Mako 1, Marlin 0
The Action had an exciting encounter with a mako shark during one of its charters. Capt. Jonny Keiley and his brother Jameson had been fishing the NASA Buoy off the backside of Lanai and were heading south down the 1,000-fathom ledge toward the MC Buoy. About halfway there, outside Kaumalapau Harbor, they hooked an estimated 100-pound blue marlin on the long rigger position.
It was a weird bite, mentioned Jonny. The marlin jumped out of the water, grabbing the lure on the jump, and immediately started greyhounding back and forth across the surface. It continued to scream out the 100-test line for at least 500 yards, just below the surface, before it stopped.
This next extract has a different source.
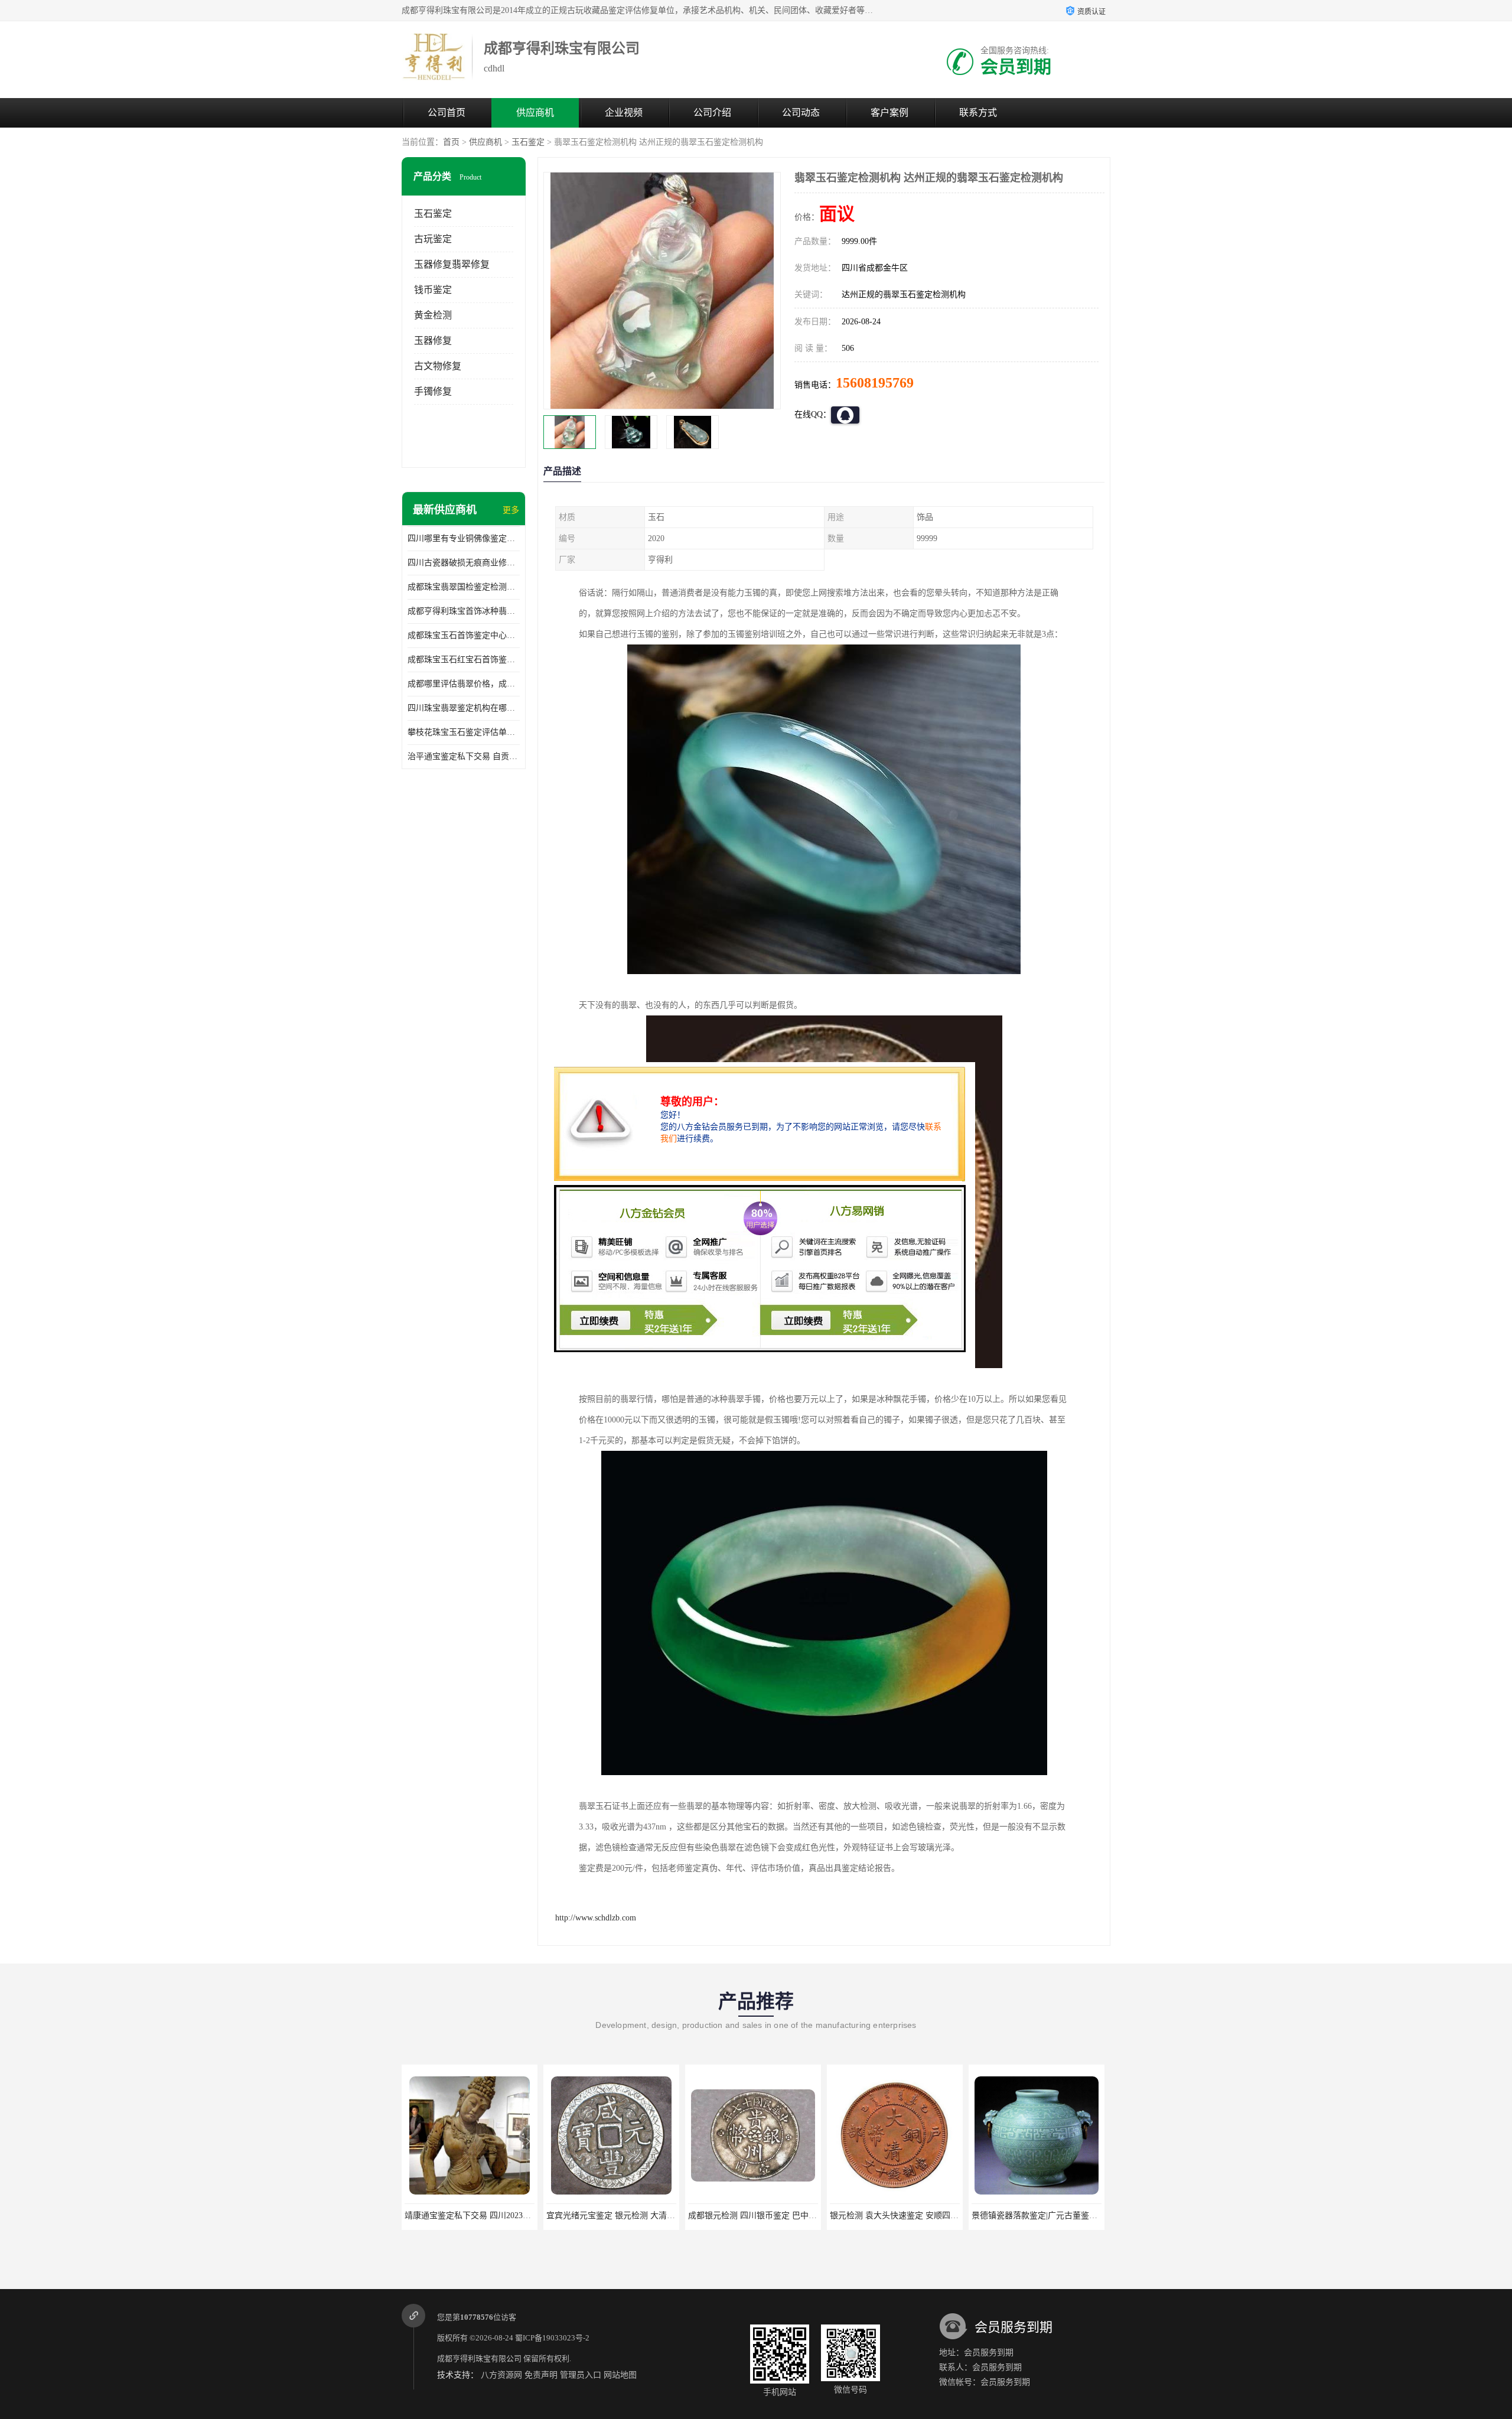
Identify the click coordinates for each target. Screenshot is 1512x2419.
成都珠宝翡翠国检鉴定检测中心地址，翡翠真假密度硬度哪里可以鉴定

Jonny thought it was strange, because it was only a 100-pound fish – being a little more aggressive than normal – and it was taking so much line. He backed after the marlin, gaining 50-100 yards at a time, slowing the boat to let the angler catch his breath. He chased after it for about 10-15-minutes before he got on top of it.
The marlin was down and dirty, with Jonny sitting the boat in neutral, with it straight up and down off the stern. The fish made one more little run, with Jonny backing the boat right up to it.
As they got the marlin to leader, Jameson took double wraps on the line and pulled it up. It was fighting a little bit, shaking its head, but coming in easier than a normal 100-pound fish. As he pulled it up, about 15 feet off the starboard corner, he noticed some movement out of the corner of his eye.
Before Jameson could see what it was, Jonny noticed that the marlin was bleeding really bad and was missing its tail up to the caudal peduncle. As Jameson held on to the leader, an estimated eight- to ten-foot, 600-pound mako shark came up right next to the boat and took another big bite out of the marlin, leaving them with half a fish.
Jameson still had double wraps on the marlin and figured he wasn’t going to be able to hold on to it and the shark, so he let the leader go. The mako kept eating the marlin up to the pec fins. At that point, Jonny had the boat in neutral. Jonny wanted the lure back, so Jameson pulled up what was left of the marlin and got the lure up to the leader swivel. Jonny cut the leader about five feet from the hook.
Jameson dangled the head of the marlin off the side of the boat. For at least five minutes, the mako kept swimming around the boat but seemed skittish.
Jonny thought about catching the mako, since they are one of the few edible sharks. It is a tender, white meat, like chicken. On occasion, local restaurants will have it on their menu, but makos are rarely caught on Maui. The last one weighed in Lahaina was in 2013.
Since Jonny never shark fishes, he didn’t have any cable rigs on the boat. He got out a 400-pound mono marlin rig to use, then went to grab a bait. All he had was 15- to 20-pound tuna, but he decided to keep them, since he had already given the mako his marlin. Jameson let the leader go with the head of the marlin attached, as the mako followed it into the depths to finish off what was left.
Jonny mentioned that the marlin fought a lot harder than it should have for its size – a combination of being foul-hooked in the chin, and the mako right behind it. He figured that the last little run the marlin made just before leader was it getting its tail bitten off as it tried to get away from the mako.
Makos represent one of the largest, fastest, most sophisticated species of pelagic shark on our planet. They feed on some of the world’s fastest and highly developed tunas and billfish, and are therefore considered apex predators. Author Ernest Hemingway was impressed by the mako and depicted them as the marlin-marauding monsters in his classic novel “The Old Man and the Sea.”